Both films testify to the growing urge to demolish today's celebrity, exposing the depth of the shallows of the popular culture. One of the guilty burglar-girls, schooled in the jargon of the new age, says her crimes have been a "huge learning experience" and she's sure they will help her "grow" into the leader for good works in the world. She tells Vanity Fair, in the article on which "Bling Ring" was based, that she "identifies" with Angelina Jolie, "even stronger, pushing even harder for the universe and for peace and for the health of out planet." She wants to do something that people will notice: "I want to lead a huge charity organization."
From the intersection of politics and culture, the scene of endless traffic jams, we see the sloppy self-righteousness of political celebrity writ large.
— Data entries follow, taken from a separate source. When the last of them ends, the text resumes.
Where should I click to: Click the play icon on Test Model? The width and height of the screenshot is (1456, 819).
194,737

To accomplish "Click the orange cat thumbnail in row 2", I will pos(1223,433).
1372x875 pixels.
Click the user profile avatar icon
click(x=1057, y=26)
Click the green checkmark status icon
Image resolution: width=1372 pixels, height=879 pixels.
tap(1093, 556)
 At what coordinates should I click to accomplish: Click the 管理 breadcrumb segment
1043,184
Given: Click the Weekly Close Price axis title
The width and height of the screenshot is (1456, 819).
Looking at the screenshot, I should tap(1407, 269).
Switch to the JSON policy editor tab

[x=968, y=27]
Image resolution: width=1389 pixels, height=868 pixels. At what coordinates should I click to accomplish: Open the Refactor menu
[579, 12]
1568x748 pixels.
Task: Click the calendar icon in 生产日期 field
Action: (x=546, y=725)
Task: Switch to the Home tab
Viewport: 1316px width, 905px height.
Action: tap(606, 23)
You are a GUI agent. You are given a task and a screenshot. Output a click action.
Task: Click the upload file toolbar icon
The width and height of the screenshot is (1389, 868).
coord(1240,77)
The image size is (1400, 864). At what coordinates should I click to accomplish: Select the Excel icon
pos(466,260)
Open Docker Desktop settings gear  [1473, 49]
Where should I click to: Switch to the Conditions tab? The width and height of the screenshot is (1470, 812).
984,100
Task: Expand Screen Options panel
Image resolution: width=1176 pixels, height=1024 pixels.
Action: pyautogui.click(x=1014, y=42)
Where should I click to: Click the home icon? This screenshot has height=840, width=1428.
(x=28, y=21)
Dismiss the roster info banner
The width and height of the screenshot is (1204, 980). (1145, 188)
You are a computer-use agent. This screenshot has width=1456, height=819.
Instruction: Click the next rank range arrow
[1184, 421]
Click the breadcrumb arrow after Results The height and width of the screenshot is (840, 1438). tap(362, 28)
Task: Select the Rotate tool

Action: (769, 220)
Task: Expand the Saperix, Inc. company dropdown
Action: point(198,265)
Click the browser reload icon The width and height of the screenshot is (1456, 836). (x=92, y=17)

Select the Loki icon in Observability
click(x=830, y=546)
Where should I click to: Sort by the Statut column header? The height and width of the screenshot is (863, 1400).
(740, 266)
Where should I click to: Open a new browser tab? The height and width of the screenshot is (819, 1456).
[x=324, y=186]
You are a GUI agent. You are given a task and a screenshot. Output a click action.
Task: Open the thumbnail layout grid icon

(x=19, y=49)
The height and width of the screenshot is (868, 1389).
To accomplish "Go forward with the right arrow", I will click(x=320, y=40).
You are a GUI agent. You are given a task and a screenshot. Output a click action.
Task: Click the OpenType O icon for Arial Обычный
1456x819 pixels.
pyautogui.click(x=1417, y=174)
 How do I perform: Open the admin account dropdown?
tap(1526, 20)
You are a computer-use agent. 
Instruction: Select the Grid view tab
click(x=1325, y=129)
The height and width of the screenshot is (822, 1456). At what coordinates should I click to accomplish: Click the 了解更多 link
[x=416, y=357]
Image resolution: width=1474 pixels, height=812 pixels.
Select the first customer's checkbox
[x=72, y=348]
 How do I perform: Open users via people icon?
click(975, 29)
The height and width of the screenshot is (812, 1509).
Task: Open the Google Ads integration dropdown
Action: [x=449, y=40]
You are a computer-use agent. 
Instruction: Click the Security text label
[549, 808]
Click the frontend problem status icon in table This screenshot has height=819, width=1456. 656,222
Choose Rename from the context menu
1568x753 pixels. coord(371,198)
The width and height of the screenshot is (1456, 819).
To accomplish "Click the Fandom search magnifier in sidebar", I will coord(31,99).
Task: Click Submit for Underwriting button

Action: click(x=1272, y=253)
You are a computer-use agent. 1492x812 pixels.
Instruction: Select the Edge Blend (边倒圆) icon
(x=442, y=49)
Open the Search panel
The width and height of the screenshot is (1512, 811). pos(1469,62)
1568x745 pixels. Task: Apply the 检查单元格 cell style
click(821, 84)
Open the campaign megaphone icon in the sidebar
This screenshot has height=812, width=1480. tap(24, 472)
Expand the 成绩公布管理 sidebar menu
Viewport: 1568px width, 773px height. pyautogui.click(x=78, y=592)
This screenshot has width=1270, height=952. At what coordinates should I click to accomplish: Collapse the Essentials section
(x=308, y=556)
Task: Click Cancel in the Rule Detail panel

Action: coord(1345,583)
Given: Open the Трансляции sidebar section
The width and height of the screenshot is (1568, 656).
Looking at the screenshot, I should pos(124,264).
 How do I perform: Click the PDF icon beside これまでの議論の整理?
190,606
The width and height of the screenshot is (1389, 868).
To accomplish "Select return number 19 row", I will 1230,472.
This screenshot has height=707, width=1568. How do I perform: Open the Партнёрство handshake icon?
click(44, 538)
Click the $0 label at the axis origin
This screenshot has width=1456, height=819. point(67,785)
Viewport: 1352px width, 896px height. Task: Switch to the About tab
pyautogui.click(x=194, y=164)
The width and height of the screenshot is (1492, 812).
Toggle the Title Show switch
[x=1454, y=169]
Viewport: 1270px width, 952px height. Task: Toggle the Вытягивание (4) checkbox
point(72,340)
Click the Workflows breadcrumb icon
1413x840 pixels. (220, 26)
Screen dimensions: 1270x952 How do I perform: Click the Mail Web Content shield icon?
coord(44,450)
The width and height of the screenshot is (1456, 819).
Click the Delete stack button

We see Edward Snowden, a 30-year-old technology geek clever with computers crowned as a champion of derring-do, admired for breaking his oath and revealing national security secrets. An online petition seeking a pardon for his crimes went to the White House with more than a hundred thousand names on it. Thousands in a poll said they consider him a national "hero."
"We've made treason cool," New York Post columnist Ralph Peters tells "Fox Friends." "He wants to be the national security Kim Kardashian." A celebrity's celebrity, you might say. One tweeter parodying Snowden's ambivalent voice as traitor, spy and hero, concludes, "I am in dire need of attention, that's for sure." That sounds about right.